簡単に言えば、タンパク質の分子たちが一斉に光を放つことで、全体として非常に高速で協調的な情報処理が可能になる、というイメージです。

ここで特に話題になっているのは、地球上の真核生物が長い年月のあいだに積み重ねてきた情報処理量が、なんと“宇宙全体の計算回数のおよそ平方根に匹敵するのではないか”という上限的な推測です。

宇宙全体の計算回数が10の120乗規模だとすると、その平方根は10の60乗という、やはり想像を絶する数字です。

もちろん、宇宙自体がいかに膨大な演算を行っているかは、同じくらい驚くべきことですが、もし地球という一惑星で進化した生命が、その平方根オーダーまで迫る情報処理を長い時間をかけて担っているとしたら——私たちの存在が宇宙の中で占める“計算的な意味”は、これまで考えられていたよりもはるかに重いかもしれません。

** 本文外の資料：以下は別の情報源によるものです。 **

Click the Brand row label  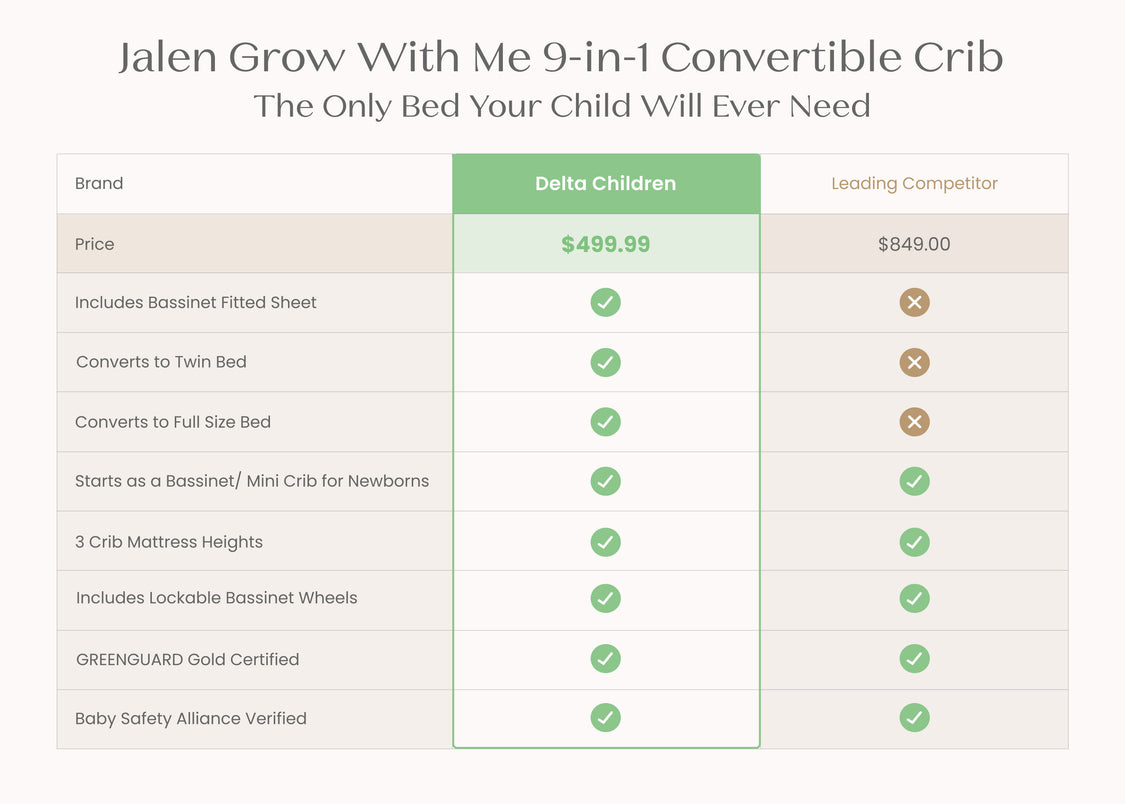[99, 184]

さらに今回の実験は、細胞のタンパク質繊維が「マルゴリス=レヴィティン速度限界」に近いスピードで状態変化を起こせる可能性を示唆しています。

量子コンピュータの研究者にとっては、この速度限界をいかに突破するかが大きな課題ですが、生き物はごく普通の室温環境でそれをすでにやってのけているかもしれない、というのです。